I feel like I could go back there for days on end
We’ve now left Sarajevo and reached Mostar, a smaller city in Hezergovina — absolutely beautiful, and absolutely chock full of tourist traps.
As I mentioned in a previous post, we’ve been having very few “traditional” classes; most of our class time is spent out of the university paying visits to politicians and religious figures, or visiting important sites. Beyond visiting Srebrenica and the Tunnel, we’ve now paid visits to the Speaker of the House of Representatives, the American Embassy, a couple of the many cemeteries around the city, the Springs of Bosnia, the Cardinal of Bosnia, and the Office of the High Representative, to name a few. Therefore, picking just one favorite is too hard, so I’ll pick two.
The first one has to be Srebrenica. We first went into the warehouse that had been used as the UN “safe area”; thousands of people had been brought in seeking refuge; thousands were subsequently expelled from the building into the hands of the Serbian forces; thousands more were denied even initial entry. Documentary photos showed the items that victims had on their person, laid out on a steel table like evidence. There were biographies of victims — some whose remains had been found, some who are still missing. In one account of a survivor, he said that as they were lined up, they were denied food and water as they sat there waiting to be executed. “I was led out and saw that they were lining up all the men. I needed water and asked the soldiers for some. I was sad at the thought that I would die thirsty.”
We then visited the graveyard of the victims. Most tombstones were white and made of marble; some had flowers laid on them. Some were green temporary plaques, for the newly found remains that were just buried, awaiting their proper stone. There was a wall of names and years of birth, similar to the Vietnam War memorial in DC; it was hard to fathom the thousands of names listed on it. Some names had the year 1980 listed next to them — they were only 15 when they were rounded up and massacred.
That was an extremely sobering visit, especially since we visited the day after the 20th anniversary was remembered. There’s just something about visiting the site of a tragedy like that that can’t be put into words; you can feel its intensity so much more than simply by reading about it.

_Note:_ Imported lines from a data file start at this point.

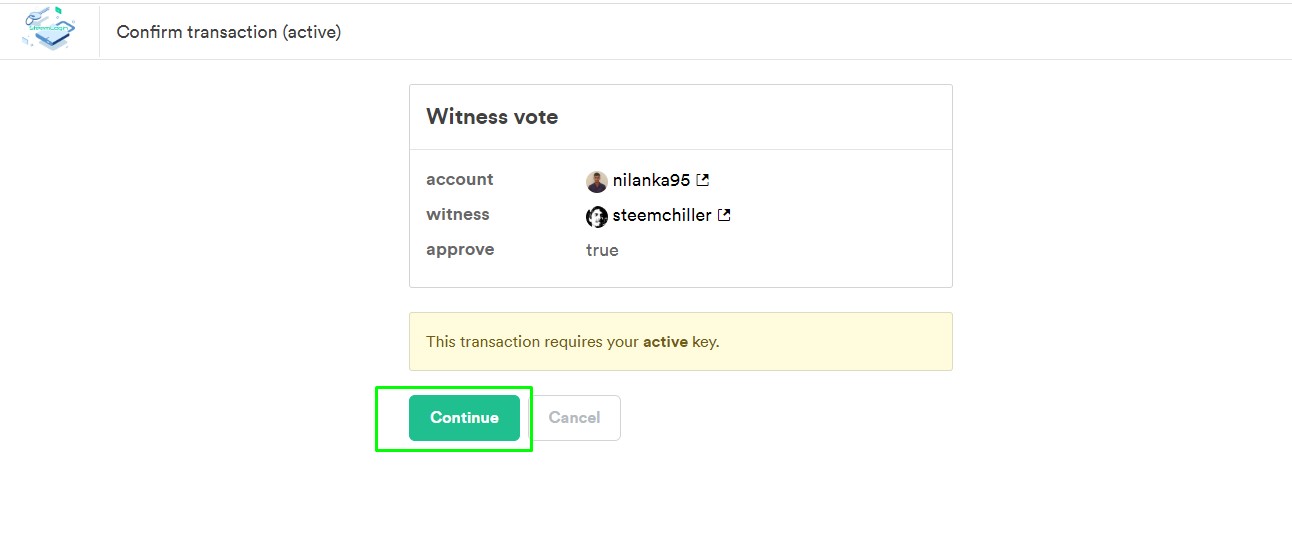Open the steemchiller username link
The image size is (1292, 557).
[x=662, y=215]
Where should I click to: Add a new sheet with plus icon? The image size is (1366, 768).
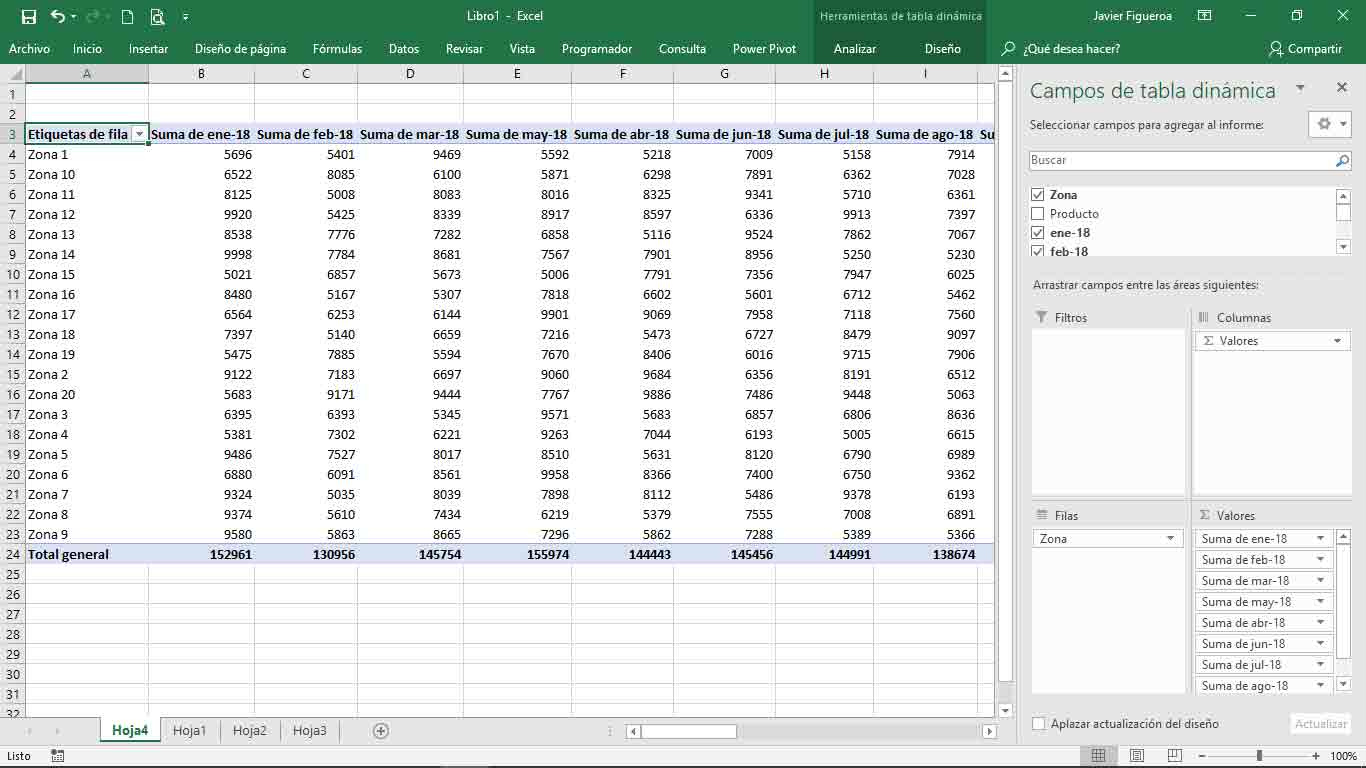[x=381, y=731]
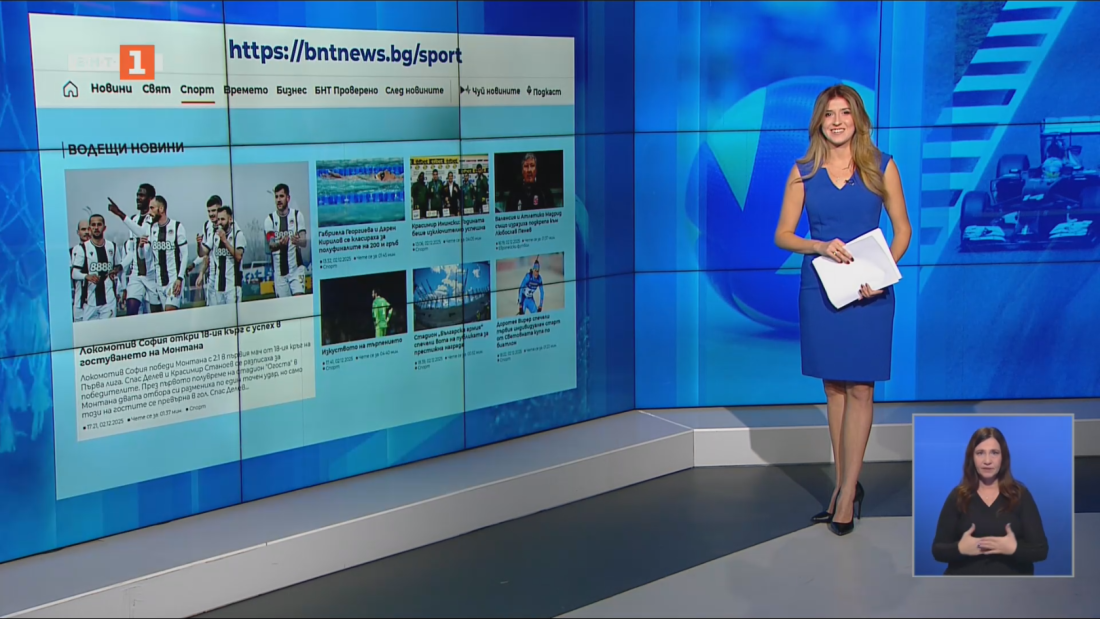This screenshot has width=1100, height=619.
Task: Open the swimming pool article thumbnail
Action: pyautogui.click(x=360, y=191)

My second favorite visit (nowhere near as somber as Srebrenica) was Tito’s Bunker, which we stopped at on the drive from Sarajevo to Mostar. It was a project that was kept completely hidden from the public; even the people who worked on it were blindfolded when they were taken there so that they couldn’t see where it was they were working. While it was cool to see the bunker itself, the best part of it for me was the series of art installations that now fill the space. I loved how much variety there was; there were film pieces, photographs, mixed media collages, paintings, drawings, sculptures; you name it, there was an example of it there. Most of them were so strange I had a hard time understanding the message the artist was trying to convey (like a room that had a small couch at one end and a rotating wardrobe at the other), but I enjoyed trying to imagine why the artist chose to make what they did for display there in the bunker. I feel like I could go back there for days on end, puzzling over the strange galleries and trying not to lose myself in the carefully sectioned off areas of the bunker.